When it reaches the while block

while (s <= ranges[k]) {
    k--;
    factor1 = (i - v[k]) * w2;
    factor2 =  i + v[k];
    s = (ff[i] - ff[v[k]] + factor1 * factor2) / (2.0 * factor1);
}

This condition is true for k=0 (because ranges[0] is initialised to -INFINITY). k then becomes -1 and the code ends up accessing values outside various buffers. A segmentation fault tends to follow at some point.

I believe that with anisotropic weights > sqrt(1/2), s will always be greater than -INFINITY and the under-run condition never occurs. My gut feeling is adding a guard on k (in two places) e.g.

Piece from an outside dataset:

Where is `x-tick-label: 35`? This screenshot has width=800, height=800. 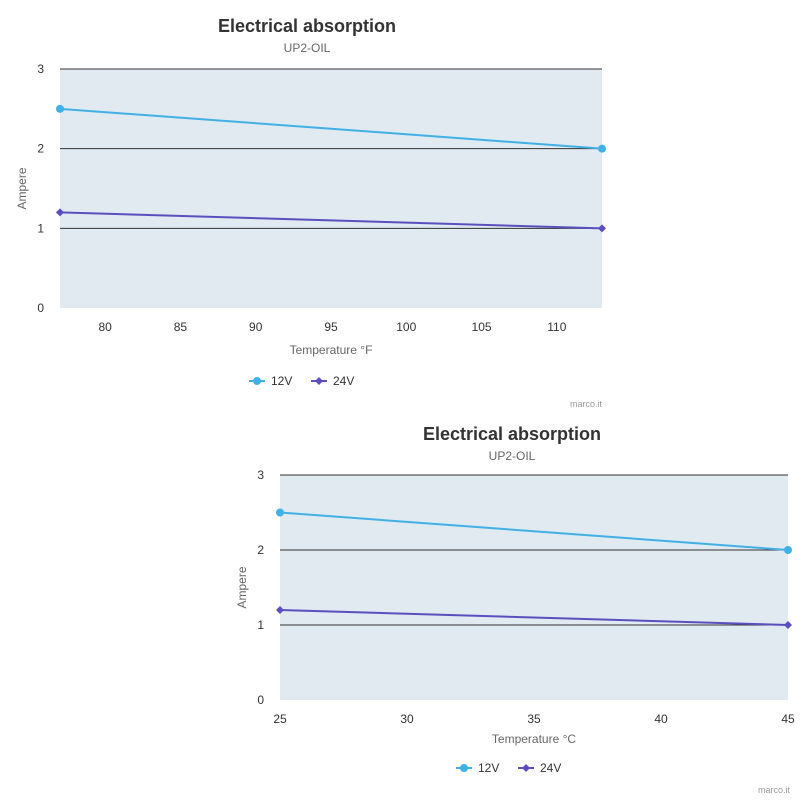
x-tick-label: 35 is located at coordinates (534, 719).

while (k > 0 && s <= ranges[k]) {
    ...
}

Will fix the issue but I don't know the code well enough to be sure.

Workaround

Scale the anisotropic weights so they are at least one and divide the results by this scale. e.g.

import edt
import numpy as np
d = np.array([[True, True], [True, False]])
spacing = np.array([0.3, 0.5])
scale = 1.0 / spacing.min()
print(edt.edt(d, spacing * scale) / scale)
william-silversmith commented 3 years ago

Thank you so much for this detailed report! I'll be looking into fixing this shortly.

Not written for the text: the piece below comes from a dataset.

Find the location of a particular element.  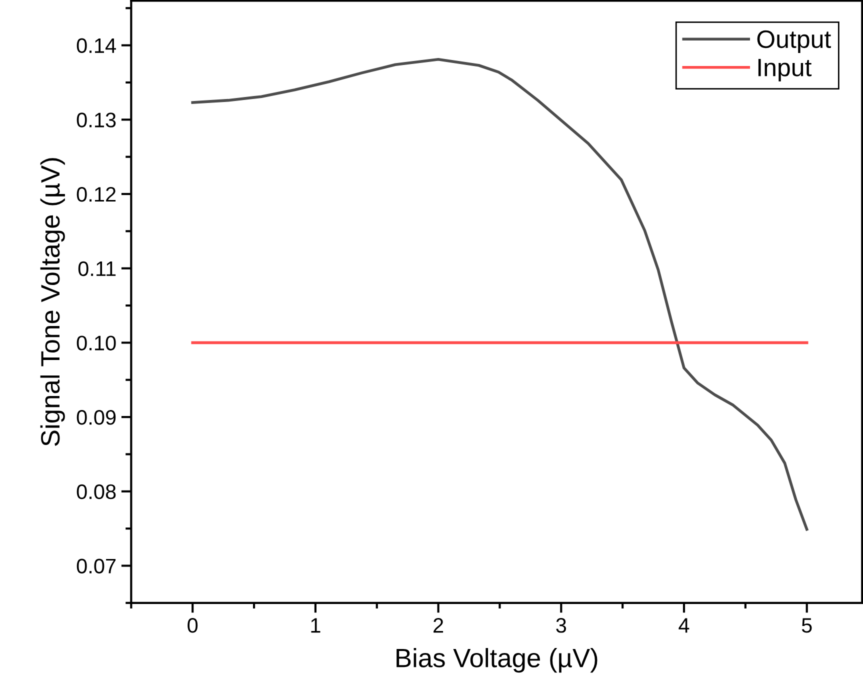

x-tick-label: 0 is located at coordinates (193, 626).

william-silversmith commented 3 years ago

I looked into this a bit more and it looks like what ends up happening is with the guard enabled, the ranges variable ends up looking like:

[ -inf, -inf, +inf ]

Since the render loop then looks for the parabola vertex just below +inf, this works out even if it's odd. This neatly resolves the problem I had handling infinities and finally makes this code more generalized. I was able to remove two additional scans over the array that converted to and from infinite and finite representations which leads to a small speedup.

Thanks for your help!

brianapps commented 3 years ago

Thanks a lot for doing this, I really appreciate your hard work putting this library together. I've checkout out your branch and run it over a much larger problem case -- it works and everything looks good to me. Pleased to hear this led to improvements elsewhere.

william-silversmith commented 3 years ago

For some reason, removing the tofinite/toinfinite passes didn't work so well on Windows. I don't have access to a copy to experiment so I added it back. I'll make a release in a bit.

william-silversmith commented 3 years ago

You can get the newest version 2.0.3. Thanks again for your detailed report!